Dzongsar Khyentse is recognized as the main incarnation, or “tulku,” of the Khyentse lineage, one of the most honored lines of reincarnating teachers in recent history. He is celebrated around the world as a progressive spiritual leader, a writer and cinematic auteur.
Born in Bhutan in 1961, Rinpoche received his traditional training at the Palace Monastery of the King of Sikkim, at Sakya College in Rajpur, India, and later enrolled at London’s School of Oriental and African Studies.
He studied filmmaking with Bernardo Bertolucci, after serving as consultant on the Italian director’s “Little Buddha.” Under the name Khyentse Norbu, he is the writer and director of two acclaimed films, “The Cup” (1999), about the cultural clash between Buddhist monastic austerity and World Cup enthusiasm, and “Travellers and Magicians” (2003), a love story set in the Himalayan nation of Bhutan. He is the subject of the 2003 documentary “Words of My Perfect Teacher.” He is also the author of the book “What Makes You Not a Buddhist” (Shambhala, 2007).

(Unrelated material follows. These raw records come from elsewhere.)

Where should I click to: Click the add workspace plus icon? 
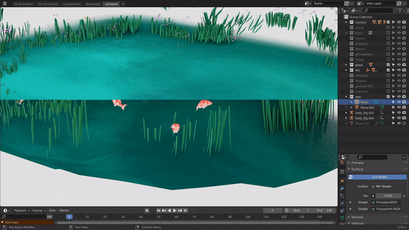coord(123,4)
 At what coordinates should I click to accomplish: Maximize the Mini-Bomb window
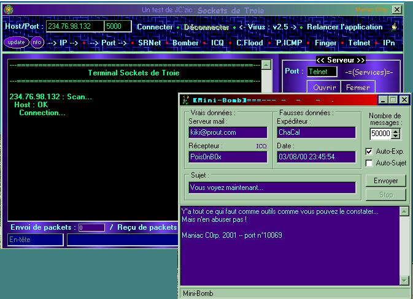(x=393, y=99)
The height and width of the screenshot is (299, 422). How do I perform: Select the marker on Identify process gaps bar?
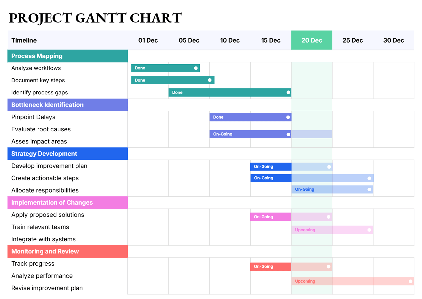pos(288,92)
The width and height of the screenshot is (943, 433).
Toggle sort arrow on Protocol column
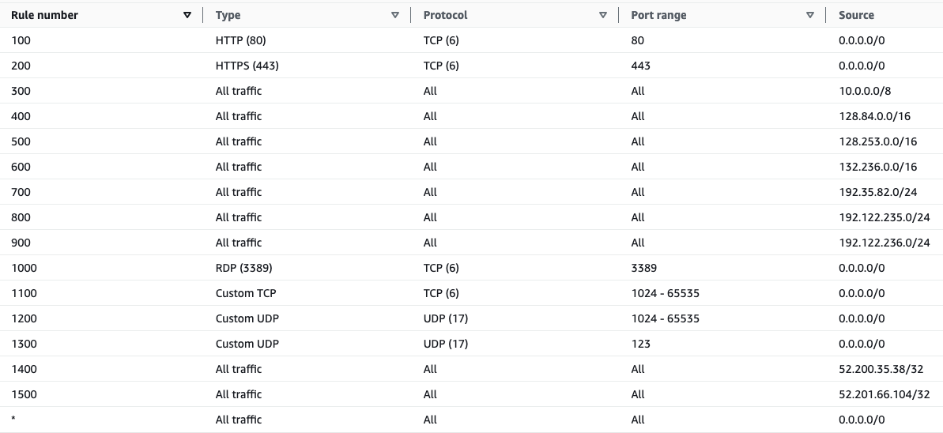point(603,15)
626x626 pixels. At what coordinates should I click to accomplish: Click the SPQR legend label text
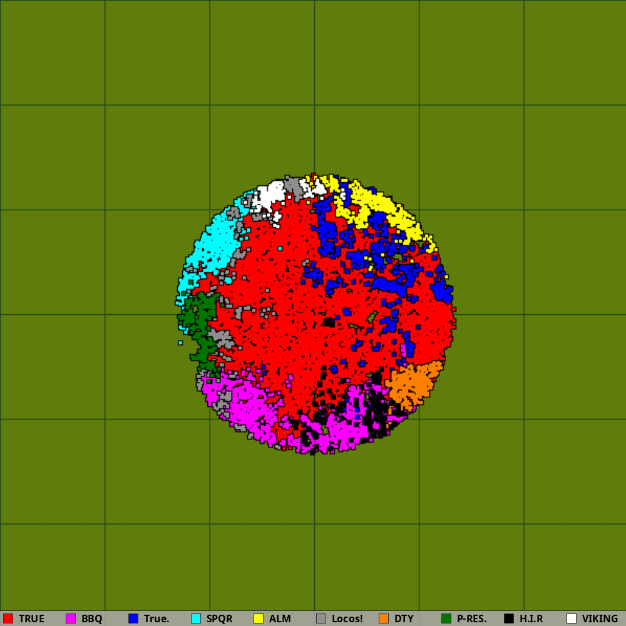pyautogui.click(x=219, y=618)

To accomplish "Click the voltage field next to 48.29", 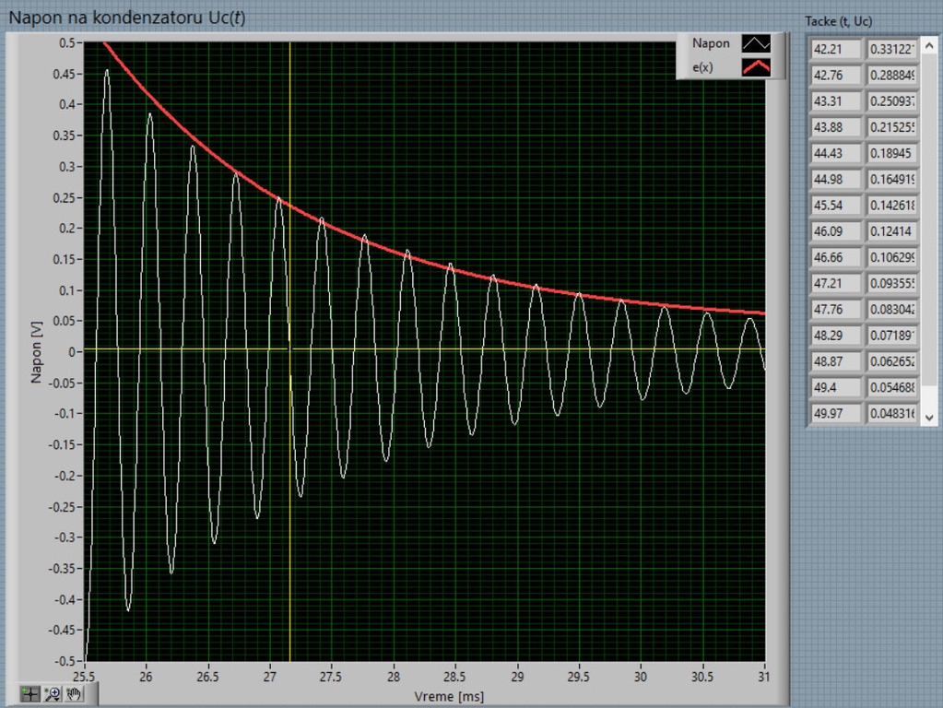I will (x=892, y=336).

From a young age Dzongsar Khyentse Rinpoche has been active studying and promulgating Tibetan Buddhist teaching. He supervises his traditional seat of Dzongsar Monastery and its retreat centers in Eastern Tibet, as well as his new colleges in India and Bhutan. He has also established centers in Australia, North America and the Far East. These are gathered under his foundation, Siddhartha’s Intent, an international association of non-profit educational centers, which recently funded a chair of Tibetan Buddhism at the University of California, Berkeley.
His visit to Yale is funded by a grant from the Shelley and Donald Rubin Foundation through the South Asian Studies Council of the Whitney and Betty MacMillan Center for International and Area Studies at Yale and by the Hixon Fund, through the Yale Department of Religious Studies.